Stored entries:
++++++++++
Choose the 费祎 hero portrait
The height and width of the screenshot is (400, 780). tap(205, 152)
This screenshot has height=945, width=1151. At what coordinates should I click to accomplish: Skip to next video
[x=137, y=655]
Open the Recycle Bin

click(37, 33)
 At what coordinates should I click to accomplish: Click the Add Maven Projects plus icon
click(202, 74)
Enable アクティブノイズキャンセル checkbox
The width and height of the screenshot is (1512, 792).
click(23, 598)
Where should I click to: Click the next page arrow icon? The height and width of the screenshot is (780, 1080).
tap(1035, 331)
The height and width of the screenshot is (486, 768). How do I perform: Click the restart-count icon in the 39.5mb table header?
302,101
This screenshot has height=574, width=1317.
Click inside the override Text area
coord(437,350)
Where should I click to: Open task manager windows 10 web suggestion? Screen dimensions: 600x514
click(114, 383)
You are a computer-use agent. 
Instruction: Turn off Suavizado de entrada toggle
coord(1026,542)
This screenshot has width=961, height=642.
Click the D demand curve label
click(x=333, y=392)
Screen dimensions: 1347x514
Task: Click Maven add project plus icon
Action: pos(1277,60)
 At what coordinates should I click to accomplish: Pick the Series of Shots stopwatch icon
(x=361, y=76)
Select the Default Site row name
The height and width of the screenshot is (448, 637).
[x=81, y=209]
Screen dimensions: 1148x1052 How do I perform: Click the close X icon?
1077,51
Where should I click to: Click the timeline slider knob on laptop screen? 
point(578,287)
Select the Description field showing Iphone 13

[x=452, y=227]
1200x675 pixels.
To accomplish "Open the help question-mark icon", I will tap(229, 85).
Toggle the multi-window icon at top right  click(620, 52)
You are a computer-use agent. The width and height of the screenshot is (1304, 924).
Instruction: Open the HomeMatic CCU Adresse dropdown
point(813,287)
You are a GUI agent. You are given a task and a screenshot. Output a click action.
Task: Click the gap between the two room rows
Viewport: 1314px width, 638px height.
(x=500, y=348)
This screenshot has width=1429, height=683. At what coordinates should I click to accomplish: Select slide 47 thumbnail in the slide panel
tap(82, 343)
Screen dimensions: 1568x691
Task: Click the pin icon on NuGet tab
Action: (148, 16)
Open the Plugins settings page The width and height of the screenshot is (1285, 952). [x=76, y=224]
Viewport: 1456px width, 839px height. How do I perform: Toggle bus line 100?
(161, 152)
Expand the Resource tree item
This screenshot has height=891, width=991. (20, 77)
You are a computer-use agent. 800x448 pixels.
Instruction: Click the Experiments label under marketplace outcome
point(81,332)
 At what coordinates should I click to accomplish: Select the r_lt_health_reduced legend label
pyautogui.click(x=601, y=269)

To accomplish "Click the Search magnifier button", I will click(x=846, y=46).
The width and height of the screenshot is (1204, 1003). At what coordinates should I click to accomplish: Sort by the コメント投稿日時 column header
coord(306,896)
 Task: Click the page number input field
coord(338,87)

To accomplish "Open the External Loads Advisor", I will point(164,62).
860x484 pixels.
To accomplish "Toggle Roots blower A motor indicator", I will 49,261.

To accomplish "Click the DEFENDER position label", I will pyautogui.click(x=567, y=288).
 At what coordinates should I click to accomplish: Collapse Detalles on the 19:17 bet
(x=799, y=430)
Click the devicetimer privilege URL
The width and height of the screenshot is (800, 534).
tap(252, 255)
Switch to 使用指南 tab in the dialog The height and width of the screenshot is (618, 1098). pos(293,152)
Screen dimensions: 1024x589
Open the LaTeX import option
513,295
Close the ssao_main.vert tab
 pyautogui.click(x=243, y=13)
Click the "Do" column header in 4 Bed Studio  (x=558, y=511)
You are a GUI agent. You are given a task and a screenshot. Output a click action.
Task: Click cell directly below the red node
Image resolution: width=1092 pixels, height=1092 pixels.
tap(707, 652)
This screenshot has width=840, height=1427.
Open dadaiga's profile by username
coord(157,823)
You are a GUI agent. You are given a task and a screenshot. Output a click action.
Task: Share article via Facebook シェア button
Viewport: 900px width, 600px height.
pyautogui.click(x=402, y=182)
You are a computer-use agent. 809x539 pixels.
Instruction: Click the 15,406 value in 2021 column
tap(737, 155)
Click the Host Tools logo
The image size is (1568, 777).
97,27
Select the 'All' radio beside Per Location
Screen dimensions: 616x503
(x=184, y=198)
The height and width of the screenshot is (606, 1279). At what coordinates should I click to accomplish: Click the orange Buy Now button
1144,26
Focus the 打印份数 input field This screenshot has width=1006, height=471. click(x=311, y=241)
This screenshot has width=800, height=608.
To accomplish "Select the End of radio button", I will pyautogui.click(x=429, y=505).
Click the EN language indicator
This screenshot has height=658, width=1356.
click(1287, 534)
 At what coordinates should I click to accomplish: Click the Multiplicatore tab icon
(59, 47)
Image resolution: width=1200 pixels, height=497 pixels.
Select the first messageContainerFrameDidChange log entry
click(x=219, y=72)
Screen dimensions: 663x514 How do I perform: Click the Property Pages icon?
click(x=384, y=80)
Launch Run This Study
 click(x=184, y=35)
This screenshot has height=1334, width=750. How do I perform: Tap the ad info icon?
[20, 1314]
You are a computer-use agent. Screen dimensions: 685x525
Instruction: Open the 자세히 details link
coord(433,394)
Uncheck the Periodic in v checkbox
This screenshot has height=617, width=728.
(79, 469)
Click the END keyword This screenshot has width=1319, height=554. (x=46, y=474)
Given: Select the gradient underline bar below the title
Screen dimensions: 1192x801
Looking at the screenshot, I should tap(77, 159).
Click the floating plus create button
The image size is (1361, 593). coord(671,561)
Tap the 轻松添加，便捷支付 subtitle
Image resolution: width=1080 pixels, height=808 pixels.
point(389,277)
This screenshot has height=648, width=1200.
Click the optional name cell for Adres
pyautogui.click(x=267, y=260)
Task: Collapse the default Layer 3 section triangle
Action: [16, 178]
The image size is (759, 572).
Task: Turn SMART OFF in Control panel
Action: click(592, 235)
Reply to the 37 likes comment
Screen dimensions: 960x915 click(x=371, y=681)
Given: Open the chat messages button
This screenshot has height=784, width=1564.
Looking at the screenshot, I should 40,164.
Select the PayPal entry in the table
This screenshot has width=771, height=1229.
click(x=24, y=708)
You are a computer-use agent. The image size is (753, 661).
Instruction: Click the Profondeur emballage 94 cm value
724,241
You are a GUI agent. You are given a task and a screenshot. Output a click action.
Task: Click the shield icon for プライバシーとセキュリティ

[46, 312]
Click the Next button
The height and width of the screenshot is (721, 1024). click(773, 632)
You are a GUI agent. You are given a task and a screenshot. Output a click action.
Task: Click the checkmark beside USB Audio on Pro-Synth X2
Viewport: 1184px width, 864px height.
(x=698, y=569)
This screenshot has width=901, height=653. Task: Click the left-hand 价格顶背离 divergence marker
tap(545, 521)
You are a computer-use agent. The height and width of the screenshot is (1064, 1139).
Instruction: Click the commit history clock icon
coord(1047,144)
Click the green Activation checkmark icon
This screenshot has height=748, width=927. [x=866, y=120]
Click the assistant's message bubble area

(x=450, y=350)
++++++++++
**Activity**
Would you return the entries exactly as they stand?

**Exercise result**
Choose the 费祎 hero portrait
The height and width of the screenshot is (400, 780). tap(205, 152)
This screenshot has height=945, width=1151. At what coordinates should I click to accomplish: Skip to next video
[x=137, y=655]
Open the Recycle Bin

click(37, 33)
 At what coordinates should I click to accomplish: Click the Add Maven Projects plus icon
click(202, 74)
Enable アクティブノイズキャンセル checkbox
The width and height of the screenshot is (1512, 792).
click(23, 598)
Where should I click to: Click the next page arrow icon? The height and width of the screenshot is (780, 1080).
tap(1035, 331)
The height and width of the screenshot is (486, 768). How do I perform: Click the restart-count icon in the 39.5mb table header?
302,101
This screenshot has height=574, width=1317.
Click inside the override Text area
coord(437,350)
Where should I click to: Open task manager windows 10 web suggestion? Screen dimensions: 600x514
click(114, 383)
You are a computer-use agent. 
Instruction: Turn off Suavizado de entrada toggle
coord(1026,542)
This screenshot has width=961, height=642.
Click the D demand curve label
click(x=333, y=392)
Screen dimensions: 1347x514
Task: Click Maven add project plus icon
Action: pos(1277,60)
 At what coordinates should I click to accomplish: Pick the Series of Shots stopwatch icon
(x=361, y=76)
Select the Default Site row name
The height and width of the screenshot is (448, 637).
[x=81, y=209]
Screen dimensions: 1148x1052 How do I perform: Click the close X icon?
1077,51
Where should I click to: Click the timeline slider knob on laptop screen? 
point(578,287)
Select the Description field showing Iphone 13

[x=452, y=227]
1200x675 pixels.
To accomplish "Open the help question-mark icon", I will tap(229, 85).
Toggle the multi-window icon at top right  click(620, 52)
You are a computer-use agent. The width and height of the screenshot is (1304, 924).
Instruction: Open the HomeMatic CCU Adresse dropdown
point(813,287)
You are a GUI agent. You are given a task and a screenshot. Output a click action.
Task: Click the gap between the two room rows
Viewport: 1314px width, 638px height.
(x=500, y=348)
This screenshot has width=1429, height=683. At what coordinates should I click to accomplish: Select slide 47 thumbnail in the slide panel
tap(82, 343)
Screen dimensions: 1568x691
Task: Click the pin icon on NuGet tab
Action: (148, 16)
Open the Plugins settings page The width and height of the screenshot is (1285, 952). [x=76, y=224]
Viewport: 1456px width, 839px height. How do I perform: Toggle bus line 100?
(161, 152)
Expand the Resource tree item
This screenshot has height=891, width=991. (20, 77)
You are a computer-use agent. 800x448 pixels.
Instruction: Click the Experiments label under marketplace outcome
point(81,332)
 At what coordinates should I click to accomplish: Select the r_lt_health_reduced legend label
pyautogui.click(x=601, y=269)

To accomplish "Click the Search magnifier button", I will click(x=846, y=46).
The width and height of the screenshot is (1204, 1003). At what coordinates should I click to accomplish: Sort by the コメント投稿日時 column header
coord(306,896)
 Task: Click the page number input field
coord(338,87)

To accomplish "Open the External Loads Advisor", I will point(164,62).
860x484 pixels.
To accomplish "Toggle Roots blower A motor indicator", I will 49,261.

To accomplish "Click the DEFENDER position label", I will pyautogui.click(x=567, y=288).
 At what coordinates should I click to accomplish: Collapse Detalles on the 19:17 bet
(x=799, y=430)
Click the devicetimer privilege URL
The width and height of the screenshot is (800, 534).
tap(252, 255)
Switch to 使用指南 tab in the dialog The height and width of the screenshot is (618, 1098). pos(293,152)
Screen dimensions: 1024x589
Open the LaTeX import option
513,295
Close the ssao_main.vert tab
 pyautogui.click(x=243, y=13)
Click the "Do" column header in 4 Bed Studio  (x=558, y=511)
You are a GUI agent. You are given a task and a screenshot. Output a click action.
Task: Click cell directly below the red node
Image resolution: width=1092 pixels, height=1092 pixels.
tap(707, 652)
This screenshot has width=840, height=1427.
Open dadaiga's profile by username
coord(157,823)
You are a GUI agent. You are given a task and a screenshot. Output a click action.
Task: Share article via Facebook シェア button
Viewport: 900px width, 600px height.
pyautogui.click(x=402, y=182)
You are a computer-use agent. 809x539 pixels.
Instruction: Click the 15,406 value in 2021 column
tap(737, 155)
Click the Host Tools logo
The image size is (1568, 777).
97,27
Select the 'All' radio beside Per Location
Screen dimensions: 616x503
(x=184, y=198)
The height and width of the screenshot is (606, 1279). At what coordinates should I click to accomplish: Click the orange Buy Now button
1144,26
Focus the 打印份数 input field This screenshot has width=1006, height=471. click(x=311, y=241)
This screenshot has width=800, height=608.
To accomplish "Select the End of radio button", I will pyautogui.click(x=429, y=505).
Click the EN language indicator
This screenshot has height=658, width=1356.
click(1287, 534)
 At what coordinates should I click to accomplish: Click the Multiplicatore tab icon
(59, 47)
Image resolution: width=1200 pixels, height=497 pixels.
Select the first messageContainerFrameDidChange log entry
click(x=219, y=72)
Screen dimensions: 663x514 How do I perform: Click the Property Pages icon?
click(x=384, y=80)
Launch Run This Study
 click(x=184, y=35)
This screenshot has height=1334, width=750. How do I perform: Tap the ad info icon?
[20, 1314]
You are a computer-use agent. Screen dimensions: 685x525
Instruction: Open the 자세히 details link
coord(433,394)
Uncheck the Periodic in v checkbox
This screenshot has height=617, width=728.
(79, 469)
Click the END keyword This screenshot has width=1319, height=554. (x=46, y=474)
Given: Select the gradient underline bar below the title
Screen dimensions: 1192x801
Looking at the screenshot, I should tap(77, 159).
Click the floating plus create button
The image size is (1361, 593). coord(671,561)
Tap the 轻松添加，便捷支付 subtitle
Image resolution: width=1080 pixels, height=808 pixels.
point(389,277)
This screenshot has height=648, width=1200.
Click the optional name cell for Adres
pyautogui.click(x=267, y=260)
Task: Collapse the default Layer 3 section triangle
Action: [16, 178]
The image size is (759, 572).
Task: Turn SMART OFF in Control panel
Action: click(592, 235)
Reply to the 37 likes comment
Screen dimensions: 960x915 click(x=371, y=681)
Given: Open the chat messages button
This screenshot has height=784, width=1564.
Looking at the screenshot, I should 40,164.
Select the PayPal entry in the table
This screenshot has width=771, height=1229.
click(x=24, y=708)
You are a computer-use agent. The image size is (753, 661).
Instruction: Click the Profondeur emballage 94 cm value
724,241
You are a GUI agent. You are given a task and a screenshot. Output a click action.
Task: Click the shield icon for プライバシーとセキュリティ

[46, 312]
Click the Next button
The height and width of the screenshot is (721, 1024). click(773, 632)
You are a GUI agent. You are given a task and a screenshot. Output a click action.
Task: Click the checkmark beside USB Audio on Pro-Synth X2
Viewport: 1184px width, 864px height.
(x=698, y=569)
This screenshot has width=901, height=653. Task: Click the left-hand 价格顶背离 divergence marker
tap(545, 521)
You are a computer-use agent. The height and width of the screenshot is (1064, 1139).
Instruction: Click the commit history clock icon
coord(1047,144)
Click the green Activation checkmark icon
This screenshot has height=748, width=927. [x=866, y=120]
Click the assistant's message bubble area

(x=450, y=350)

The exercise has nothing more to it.